> Exercise requirements: Please restate, word for word, the lines below that begin at the one with "Where should I click to: Click the PWM" and end at the one with "Screen dimensions: 853x468". Leave out all other lines.

> Data listing:
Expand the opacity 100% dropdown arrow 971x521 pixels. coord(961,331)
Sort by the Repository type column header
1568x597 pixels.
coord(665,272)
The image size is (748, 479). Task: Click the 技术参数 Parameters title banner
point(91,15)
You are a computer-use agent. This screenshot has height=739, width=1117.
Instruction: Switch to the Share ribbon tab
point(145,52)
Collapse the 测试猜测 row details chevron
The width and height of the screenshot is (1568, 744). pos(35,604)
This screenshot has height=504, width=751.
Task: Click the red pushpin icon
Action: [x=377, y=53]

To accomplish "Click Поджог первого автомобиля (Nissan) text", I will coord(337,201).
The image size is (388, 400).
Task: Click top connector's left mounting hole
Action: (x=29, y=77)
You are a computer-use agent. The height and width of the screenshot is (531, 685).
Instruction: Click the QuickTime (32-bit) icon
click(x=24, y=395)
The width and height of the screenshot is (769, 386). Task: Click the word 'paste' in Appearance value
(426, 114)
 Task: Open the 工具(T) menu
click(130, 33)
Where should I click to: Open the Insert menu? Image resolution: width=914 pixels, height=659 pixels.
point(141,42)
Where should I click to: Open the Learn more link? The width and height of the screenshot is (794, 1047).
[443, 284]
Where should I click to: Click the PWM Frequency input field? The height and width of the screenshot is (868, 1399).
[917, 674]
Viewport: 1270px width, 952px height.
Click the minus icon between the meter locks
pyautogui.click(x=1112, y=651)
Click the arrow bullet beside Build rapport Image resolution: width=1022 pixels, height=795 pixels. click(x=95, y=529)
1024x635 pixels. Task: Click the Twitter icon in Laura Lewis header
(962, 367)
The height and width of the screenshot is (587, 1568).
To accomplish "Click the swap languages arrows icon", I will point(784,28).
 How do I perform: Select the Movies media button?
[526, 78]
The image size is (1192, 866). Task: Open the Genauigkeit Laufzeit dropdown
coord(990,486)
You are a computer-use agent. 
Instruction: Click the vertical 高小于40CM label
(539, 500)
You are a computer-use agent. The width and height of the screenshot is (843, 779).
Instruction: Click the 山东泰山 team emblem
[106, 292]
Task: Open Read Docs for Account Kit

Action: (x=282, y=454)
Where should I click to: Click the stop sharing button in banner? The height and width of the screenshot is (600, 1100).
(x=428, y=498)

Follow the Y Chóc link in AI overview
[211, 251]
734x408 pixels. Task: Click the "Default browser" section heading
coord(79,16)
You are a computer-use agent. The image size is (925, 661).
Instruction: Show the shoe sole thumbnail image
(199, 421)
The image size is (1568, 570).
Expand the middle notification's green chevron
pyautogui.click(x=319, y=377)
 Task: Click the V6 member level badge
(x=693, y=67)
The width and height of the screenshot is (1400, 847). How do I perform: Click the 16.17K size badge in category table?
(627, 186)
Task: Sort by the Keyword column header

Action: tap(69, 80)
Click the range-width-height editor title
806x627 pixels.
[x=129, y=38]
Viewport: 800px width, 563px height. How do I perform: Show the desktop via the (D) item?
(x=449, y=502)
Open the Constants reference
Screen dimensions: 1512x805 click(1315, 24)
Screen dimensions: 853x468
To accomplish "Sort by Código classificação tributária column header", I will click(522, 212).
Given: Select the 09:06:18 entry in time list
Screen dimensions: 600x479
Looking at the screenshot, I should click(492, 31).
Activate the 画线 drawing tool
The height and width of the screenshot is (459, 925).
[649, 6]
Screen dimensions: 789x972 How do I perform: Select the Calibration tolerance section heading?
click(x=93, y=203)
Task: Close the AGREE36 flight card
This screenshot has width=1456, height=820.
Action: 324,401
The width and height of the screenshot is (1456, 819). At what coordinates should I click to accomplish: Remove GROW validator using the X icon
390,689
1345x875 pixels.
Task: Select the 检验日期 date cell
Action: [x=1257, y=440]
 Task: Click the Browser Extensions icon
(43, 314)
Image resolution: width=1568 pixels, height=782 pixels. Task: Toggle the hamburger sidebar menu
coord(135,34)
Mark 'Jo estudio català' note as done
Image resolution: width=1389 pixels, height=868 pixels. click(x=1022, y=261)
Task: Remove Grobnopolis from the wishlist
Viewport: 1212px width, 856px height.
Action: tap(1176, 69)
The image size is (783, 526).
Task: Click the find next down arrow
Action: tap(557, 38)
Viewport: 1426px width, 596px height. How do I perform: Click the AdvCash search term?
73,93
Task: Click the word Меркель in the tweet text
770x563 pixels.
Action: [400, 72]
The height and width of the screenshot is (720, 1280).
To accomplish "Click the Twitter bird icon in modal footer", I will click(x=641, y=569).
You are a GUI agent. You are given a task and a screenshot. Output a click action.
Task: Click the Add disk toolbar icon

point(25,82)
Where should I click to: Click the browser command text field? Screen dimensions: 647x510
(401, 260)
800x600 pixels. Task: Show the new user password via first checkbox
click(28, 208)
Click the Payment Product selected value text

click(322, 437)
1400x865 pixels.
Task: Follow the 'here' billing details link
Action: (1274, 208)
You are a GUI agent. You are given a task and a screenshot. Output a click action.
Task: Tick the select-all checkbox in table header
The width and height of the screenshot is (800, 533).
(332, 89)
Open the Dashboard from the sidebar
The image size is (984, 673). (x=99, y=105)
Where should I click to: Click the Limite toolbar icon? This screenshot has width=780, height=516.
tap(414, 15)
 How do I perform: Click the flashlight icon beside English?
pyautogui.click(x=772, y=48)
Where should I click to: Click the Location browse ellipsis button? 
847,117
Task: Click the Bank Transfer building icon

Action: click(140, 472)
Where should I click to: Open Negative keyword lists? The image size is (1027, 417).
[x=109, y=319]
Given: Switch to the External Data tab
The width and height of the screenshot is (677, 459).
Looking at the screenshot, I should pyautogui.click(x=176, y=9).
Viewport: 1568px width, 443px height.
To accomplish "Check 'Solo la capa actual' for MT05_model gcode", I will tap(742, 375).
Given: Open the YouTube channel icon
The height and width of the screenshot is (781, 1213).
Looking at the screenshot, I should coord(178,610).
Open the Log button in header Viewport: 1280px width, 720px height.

> Response:
Where should I click to: Click the PWM Frequency input field? The height and width of the screenshot is (868, 1399).
[917, 674]
Viewport: 1270px width, 952px height.
Click the minus icon between the meter locks
pyautogui.click(x=1112, y=651)
Click the arrow bullet beside Build rapport Image resolution: width=1022 pixels, height=795 pixels. click(x=95, y=529)
1024x635 pixels. Task: Click the Twitter icon in Laura Lewis header
(962, 367)
The height and width of the screenshot is (587, 1568).
To accomplish "Click the swap languages arrows icon", I will point(784,28).
 How do I perform: Select the Movies media button?
[526, 78]
The image size is (1192, 866). Task: Open the Genauigkeit Laufzeit dropdown
coord(990,486)
You are a computer-use agent. 
Instruction: Click the vertical 高小于40CM label
(539, 500)
You are a computer-use agent. The width and height of the screenshot is (843, 779).
Instruction: Click the 山东泰山 team emblem
[106, 292]
Task: Open Read Docs for Account Kit

Action: (x=282, y=454)
Where should I click to: Click the stop sharing button in banner? The height and width of the screenshot is (600, 1100).
(x=428, y=498)

Follow the Y Chóc link in AI overview
[211, 251]
734x408 pixels. Task: Click the "Default browser" section heading
coord(79,16)
You are a computer-use agent. The image size is (925, 661).
Instruction: Show the shoe sole thumbnail image
(199, 421)
The image size is (1568, 570).
Expand the middle notification's green chevron
pyautogui.click(x=319, y=377)
 Task: Click the V6 member level badge
(x=693, y=67)
The width and height of the screenshot is (1400, 847). How do I perform: Click the 16.17K size badge in category table?
(627, 186)
Task: Sort by the Keyword column header

Action: tap(69, 80)
Click the range-width-height editor title
806x627 pixels.
[x=129, y=38]
Viewport: 800px width, 563px height. How do I perform: Show the desktop via the (D) item?
(x=449, y=502)
Open the Constants reference
Screen dimensions: 1512x805 click(1315, 24)
Screen dimensions: 853x468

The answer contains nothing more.